“Mereka ini orang ‘gila’, tapi baru mulai ‘gila’. Yang di sana sudah ‘gila akut’, apalagi saya,” kata Mgr. Avien.
Orang yang baru mulai ‘gila’ yang Uskup Tanjungkarang maksud adalah kesebelas pemuda yang mengikrarkan kaul pertama. Sedangkan yang telah ‘gila’ adalah para biarawan imam yang hadir. ‘Gila’ yang dimaksud uskup asal Sindang ini adalah mereka yang dengan berani menanggapi panggilan Allah sebagai seorang biarawan.
Pagi itu, Sabtu (20/7) sebelas pemuda mengikrarkan kaul pertama dalam Kongregasi Imam-imam Hati Kudus Yesus (SCJ) di Kapel Postulat-Novisiat St. Yohanes, Gisting, Lampung. Kaul pertama ini diterima oleh Romo Agustinus Riyanto SCJ, mewakili Provinsial SCJ Indonesia. Adapun kesebelas pemuda ini adalah Fransiskus Xarerius Fallo, Adityo Krisoforus Natalis Kristiadi, Thomas Rudi Lesmana, Stevanus Reza Pranata, Andreas Pebrianto, Bryan Jovi Nistell Roy Hutagalung, Laurentius Rio Hardianto, Gregorius Subang Putra Jaya, Jubilate Sinaga, Agustinus Renaldi Anggara, dan Marselinus Ananda Wenpi.
Persembahan menjadi kata kunci dari homili Mgr. Vinsensius Setiawan Triatmojo. “Waktu liturgi persembahan apa yang dipersembahkan oleh umat?” tanyanya.
Umat sejatinya mempersembahkan hidup kepada Allah. Sedangkan imam, mempersembahkan roti dan anggur yang akan diubah menjadi Tubuh dan Darah Kristus.

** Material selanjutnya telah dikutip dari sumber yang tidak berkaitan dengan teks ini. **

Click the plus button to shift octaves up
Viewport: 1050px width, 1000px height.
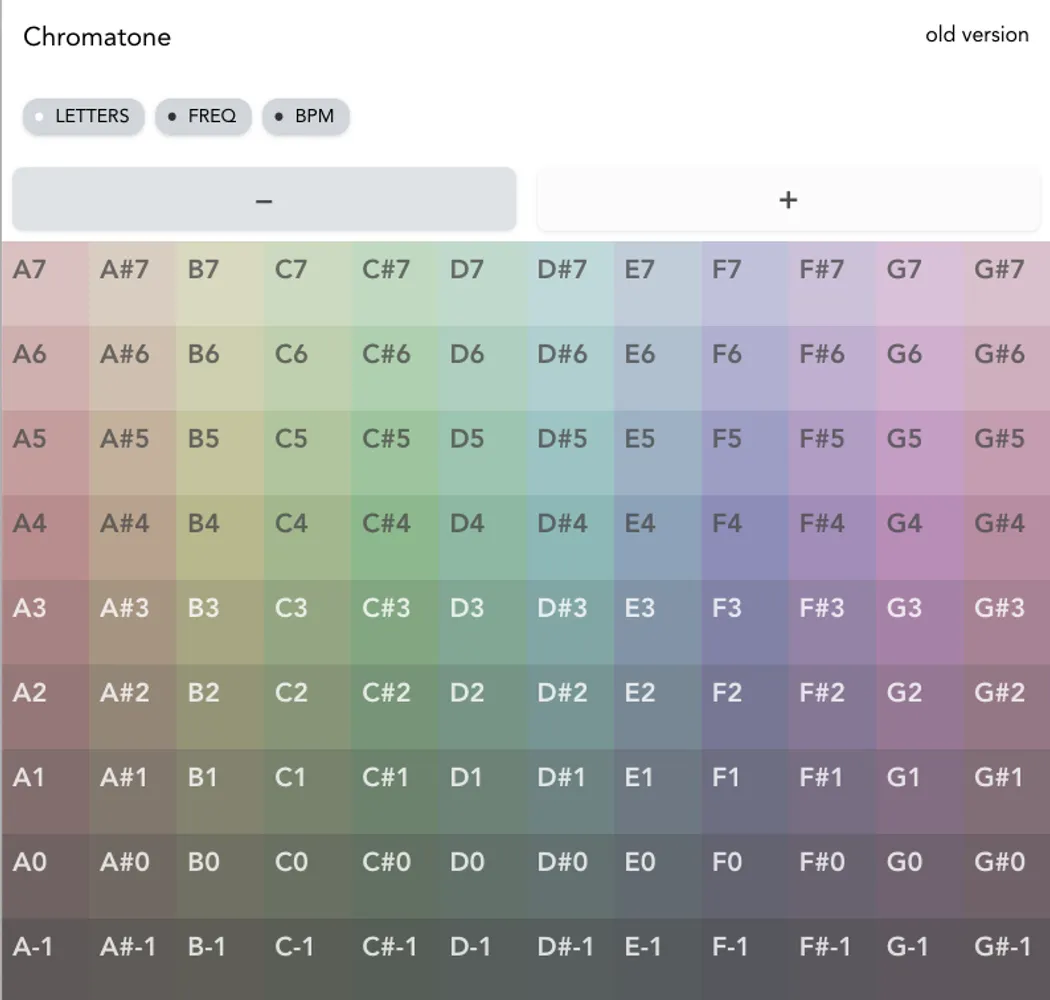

“Persembahan hidup yang seperti apa yang berkenan kepada Tuhan? Dalam Kitab Suci dikatakan hati yang hancur, hati yang remuk redam, hati yang berserah, siap menampung Allah yang hadir dalam diri kita,” kata Mgr.Avien.
Persembahan hati umat yang demikian lantas digabungkan dengan kurban Kristus. “Dalam kemanusiaan kita yang rapuh, sebenarnya tidak ada yang layak kita persembahkan kepada Tuhan.” Namun demikian, uskup mengatakan bahwa yang berkenan kepada Allah adalah hati yang berserah.
Kepada kesebelas pemuda, Uskup Avien mengingatkan tuntutan seorang imam, yaitu hidup seperti-Nya. “Harus seperti Kristus, menghadirkan Sakramen. Lewat tangan kita yang rapuh ini, ada tuntutan sarana keselamatan yang kita sampaikan kepada umat. Karena dengan menjadi imam, kita akan disebut ‘Kristus yang lain’ atau alter Christi. Ketika merayakan Sakramen, kita bertindak dalam persona Kristus atau in persona Christi.